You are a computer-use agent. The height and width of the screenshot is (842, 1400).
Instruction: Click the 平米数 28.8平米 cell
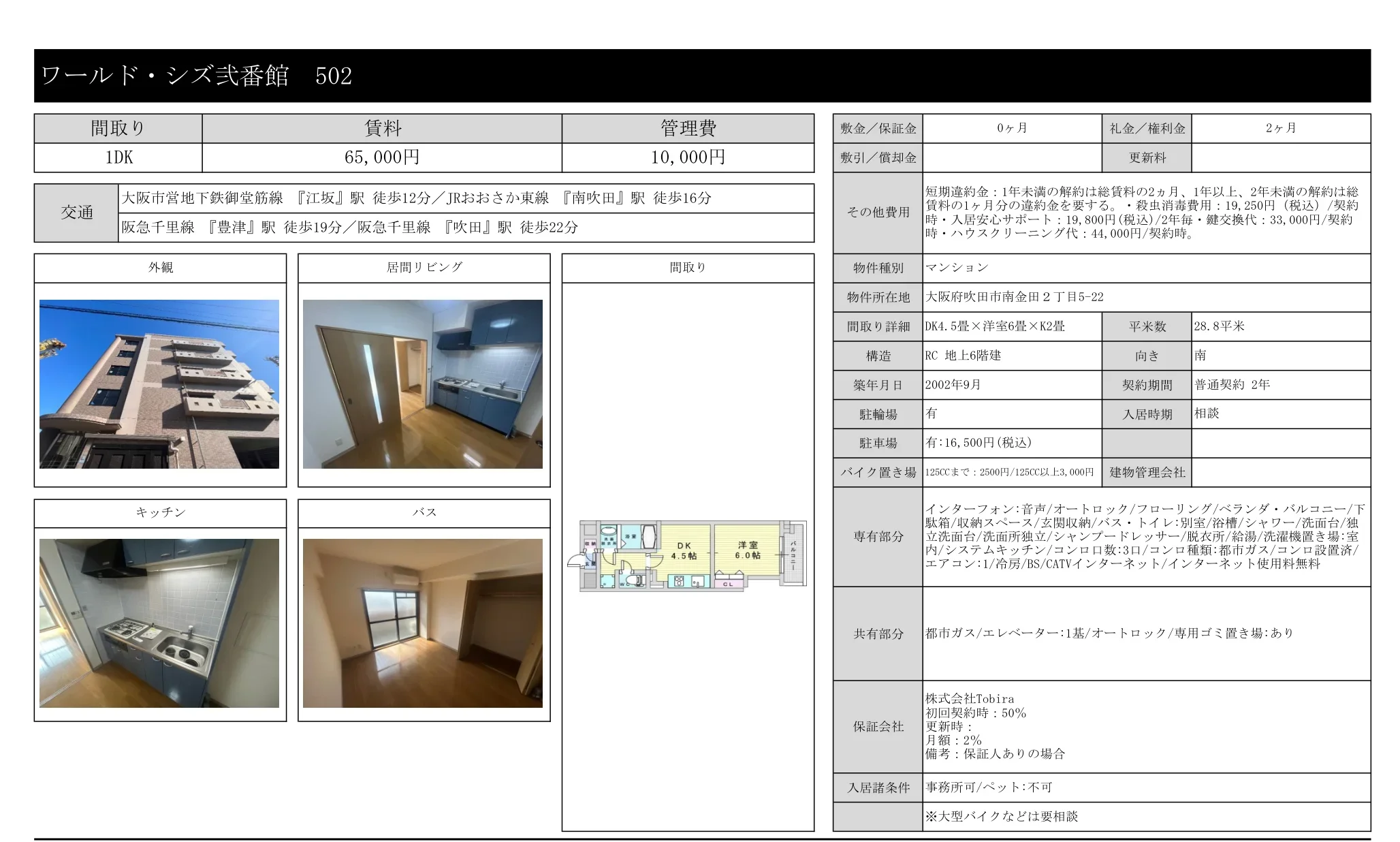click(x=1280, y=326)
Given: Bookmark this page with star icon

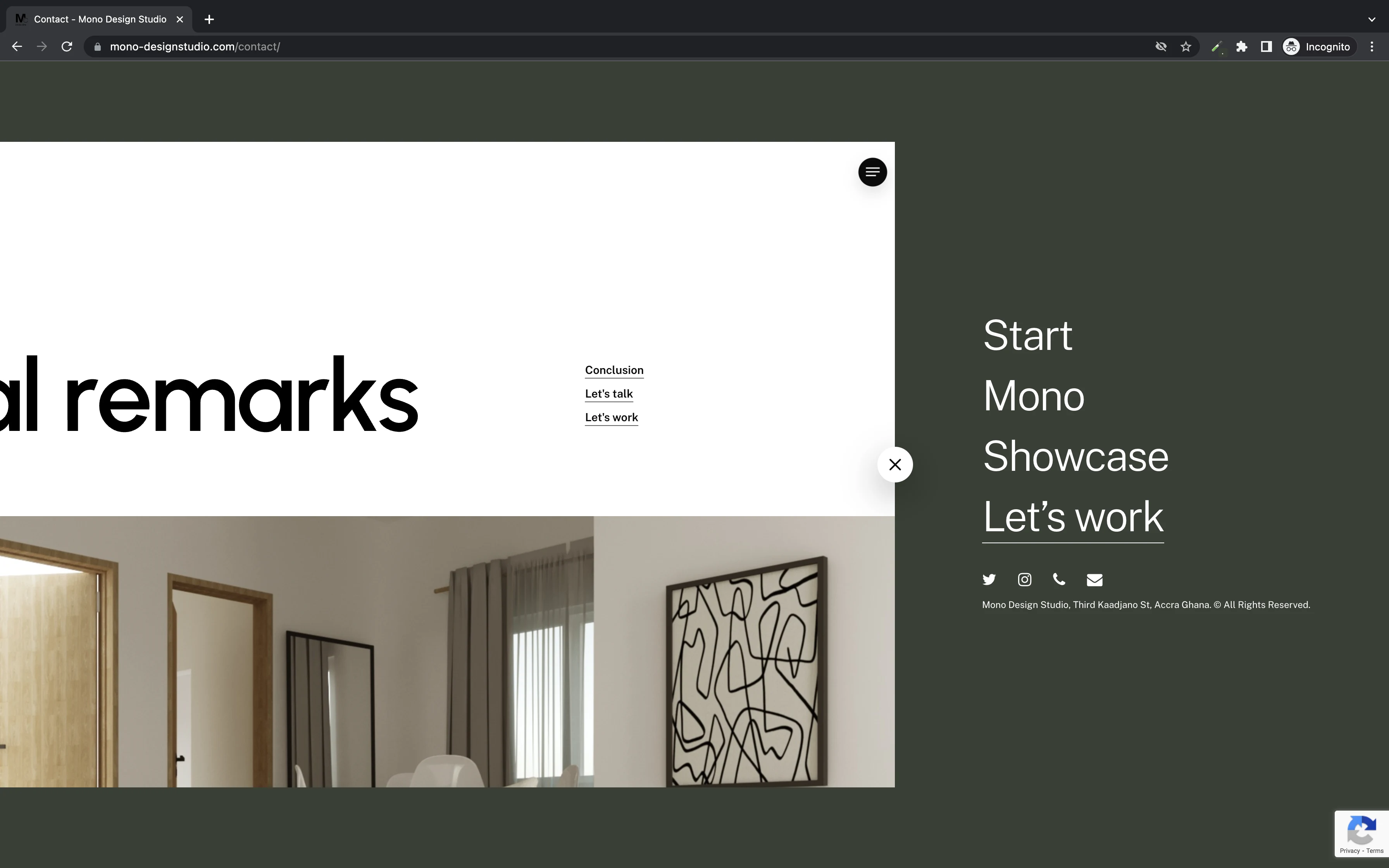Looking at the screenshot, I should [x=1186, y=47].
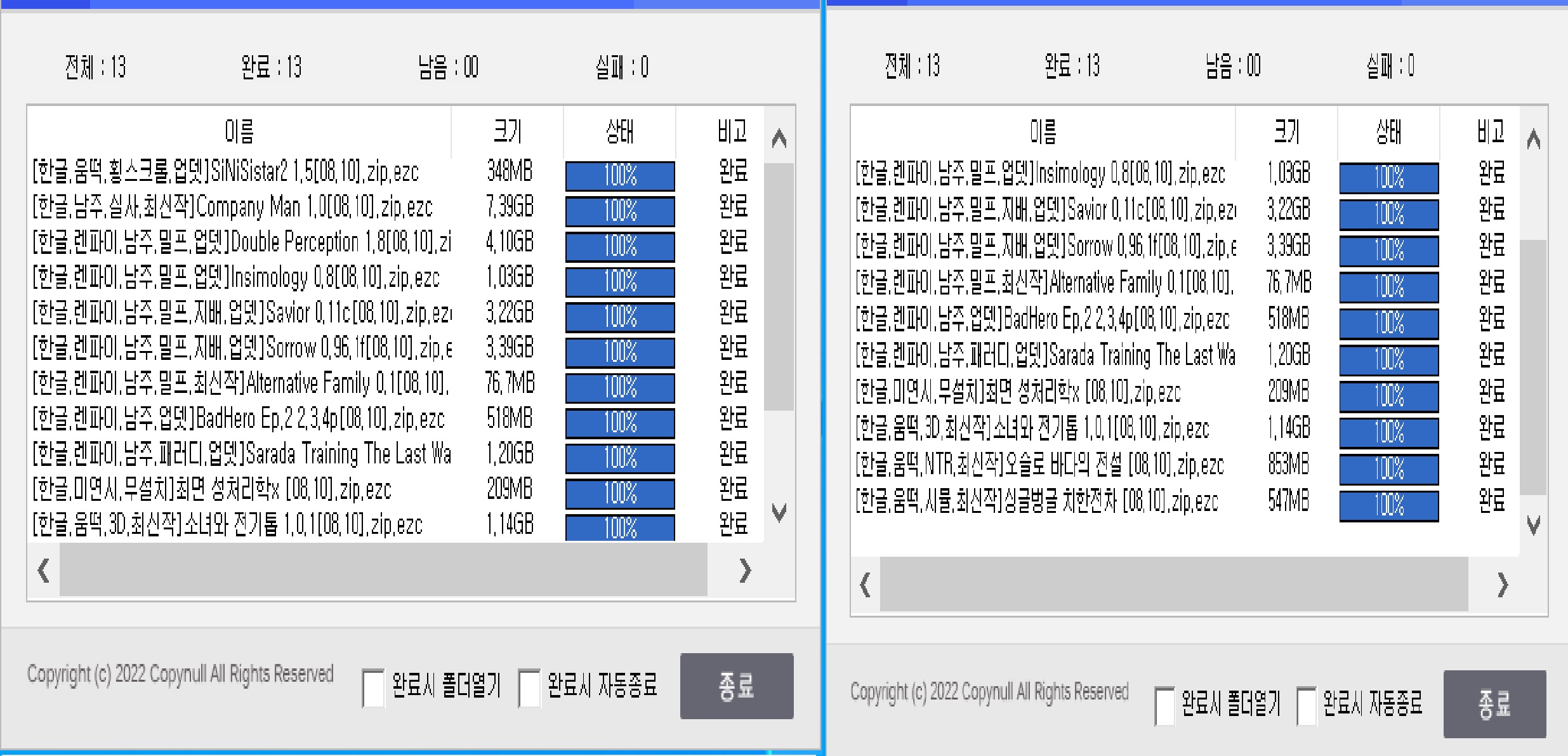This screenshot has width=1568, height=756.
Task: Click the down scroll arrow in right window
Action: (x=1534, y=526)
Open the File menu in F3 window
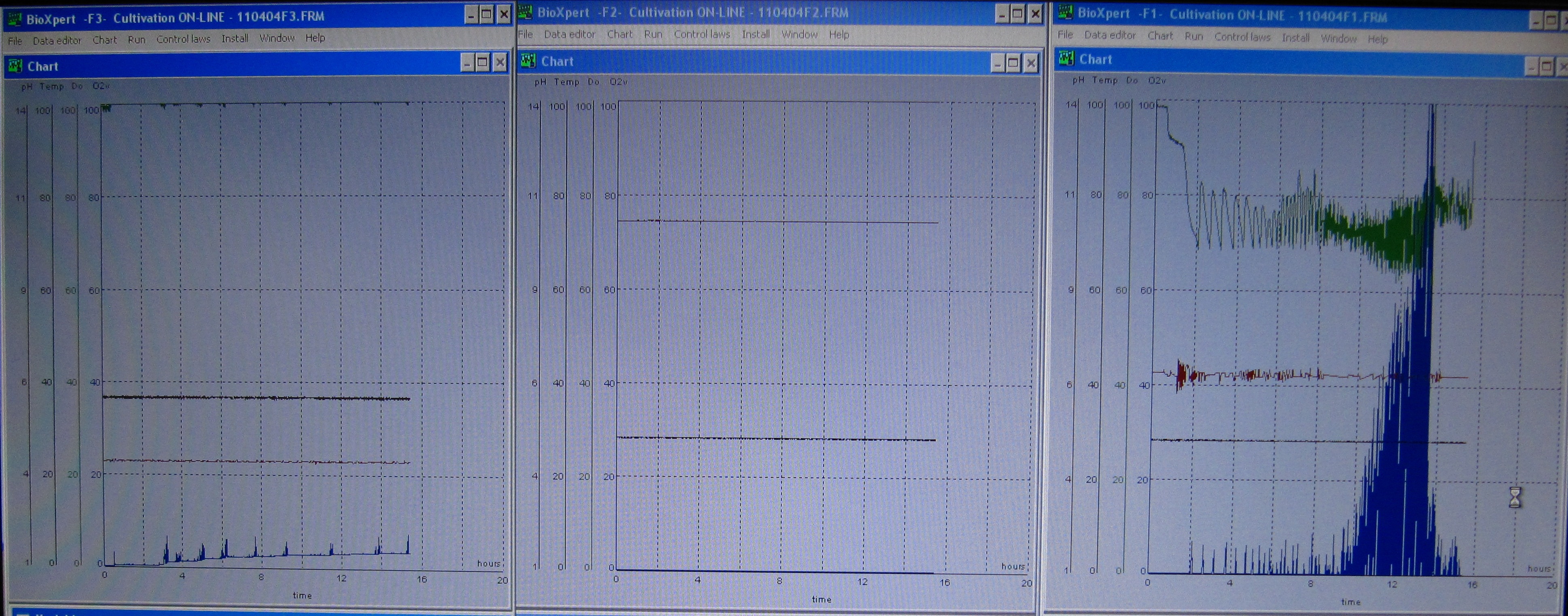 (x=15, y=41)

## YOUR ASSIGNMENT
Please repeat all of the data exactly as it stands, leaving the pictures out.

## WRITTEN RESPONSE
You are a computer-use agent. The height and width of the screenshot is (842, 1400).
Instruction: Click the 平米数 28.8平米 cell
click(x=1280, y=326)
Given: Bookmark this page with star icon

Looking at the screenshot, I should [x=1186, y=47].
This screenshot has width=1568, height=756.
Task: Click the down scroll arrow in right window
Action: (x=1534, y=526)
Open the File menu in F3 window
 (x=15, y=41)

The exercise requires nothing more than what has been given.